Whether you’re a seasoned bettor or only place a couple of wagers every now and then, it’s entirely possible that you’re not completely au fait with the tax system in the United Kingdom when it comes to gambling. You might have won a big bet recently and been wondering if you need to contact Her Majesty’s Revenue and Customs, but the answer to that is ‘no’.
It isn’t true to say that tax doesn’t need to be paid on gambling money, it’s just that the responsibility for paying it doesn’t lie with the bettor. Instead, companies that offer betting services in the UK pay what is called Point Of Consumption tax in the form of the Remote Gaming Duty. That isn’t the case if you bet outside of the UK, however.
Point Of Consumption Tax
In 2014 the UK government introduced a Point Of Consumption Tax called the Remote Gaming Duty. This came into being on the 1st of December 2014 and was set at 15%. It was an amount that had to be paid by every company that had UK-facing operations, regardless of where they were physically based; important with so many located in the likes of Malta and Gibraltar.
The PoC tax covers any gambling operation that is online, whether it be played on a mobile phone, tablet or computer. It is for all gambling that takes place in the United Kingdom and originally said that any company aiming its wares at a UK audience would need to pay 15% tax on its gross profit. That tax amount changed in 2019, however.
In the 2018 budget it was announced that the PoC would be increasing from 15% to 21%. The idea behind this increase was to cover the money that they government was going to lose after introducing a £2 maximum stake on Fixed Odds Betting Machines. Even before the increase the RGD was responsible for about £529 million in tax.
Punters Aren’t Affected, Are They?
In simple terms, then, punters don’t need to worry about paying tax on winnings from normal bets that are placed in the United Kingdom.

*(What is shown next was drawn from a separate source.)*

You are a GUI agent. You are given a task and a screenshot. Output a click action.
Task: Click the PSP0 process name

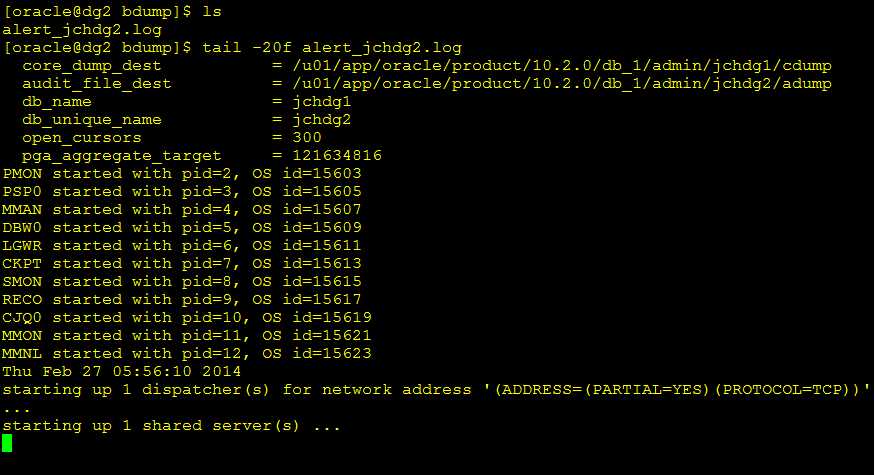[x=22, y=191]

Strictly speaking, the tax doesn’t affect the bettor and is only a problem for the betting
companies. However, the world of betting is rarely that simple and there is something that people who bet will need to bear in mind.
Bookmakers are businesses that make money. Whatever happens, the House always wins. With that in mind, you don’t have to pay tax on your winnings from most forms of bets, but that doesn’t mean that you’re not paying the tax. Bookmakers and online casinos will adjust their odds and the Return To Player percentage to mean that their losses are always covered.
That means that you might not actually have to pay tax, but the money for the tax is being taken from you in other ways by the companies that you use for your betting needs. It’s why we’ll always recommend that you shop around for the best odds and join a few betting sites, so you can do your best to make sure that you win as much as you can when your bets come in.
Some Forms Of Gambling Will Be Liable For Tax
The above is all true for people that just place straight bets with the bookmaker, play normal games in casinos and buy lottery tickets. If you win in any of those circumstances then there will be no tax owed by you. When that changes is if you opt for a form of gambling that is a little bit away from the norm, with spread betting being the perfect example.
Even that isn’t without its complications, however. Spread betting is technically exempt from Capital Gains Tax and Stamp Duty, which makes it different from regular shares dealing. It is only exempt, though, if it is not your main source of income. If you have an income that is enough to live off, known as a subsistence income, then additional income from spread betting isn’t taxable.
If, on the other hand, spread betting is your main income source then you’ll find yourself in a situation where you will indeed need to pay tax on it. That isn’t set in stone, though, and it’s always worth speaking to a financial adviser or accountant to help you figure out what you personal tax situation is to make sure you’re doing things correctly.
Tax May Be Due Further Down The Line
Whilst the winnings themselves won’t be immediately liable for tax, there may be some that you should be aware of. A bigger win, for example, might well be subject to income tax, which stands at 18%. There is also the possibility that winnings will be subject to the requirements of inheritance tax when you die, if you leave it to someone.
The threshold for inheritance tax is £325,000, with everything over that amount liable to pay as much as 40% in tax. You can gift up £3,000 a year tax-free, but tax will then be owed on that amount if you die within seven years of giving the gift. Again, turning to an expert will help you navigate this world if you find yourself in it.
Tax In Other Countries
All of the above is relevant to the United Kingdom, but things are very different if you’re gambling elsewhere. Most other countries charge the bettor anywhere between 1% and 25% tax on winnings. The key thing, though, is that the United Kingdom has a number of treaties with many different foreign nations to mean that tax may not payable by you.
If you were to win big in Las Vegas, as an example, then a Federal Withholding Tax will almost certainly be applied to your winnings. That doesn’t mean that the money is lost forever, though, as you can apply to get this money refunded to you as you’re not an American citizen. Similar situations exist in other countries too.
The old saying goes that ‘tax doesn’t have to be taxing’, but everyone knows that it very much is. The headline here, however, is that very little, if any, tax will be taken from gambling winnings if you’re a resident in the United Kingdom, regardless of where you win it.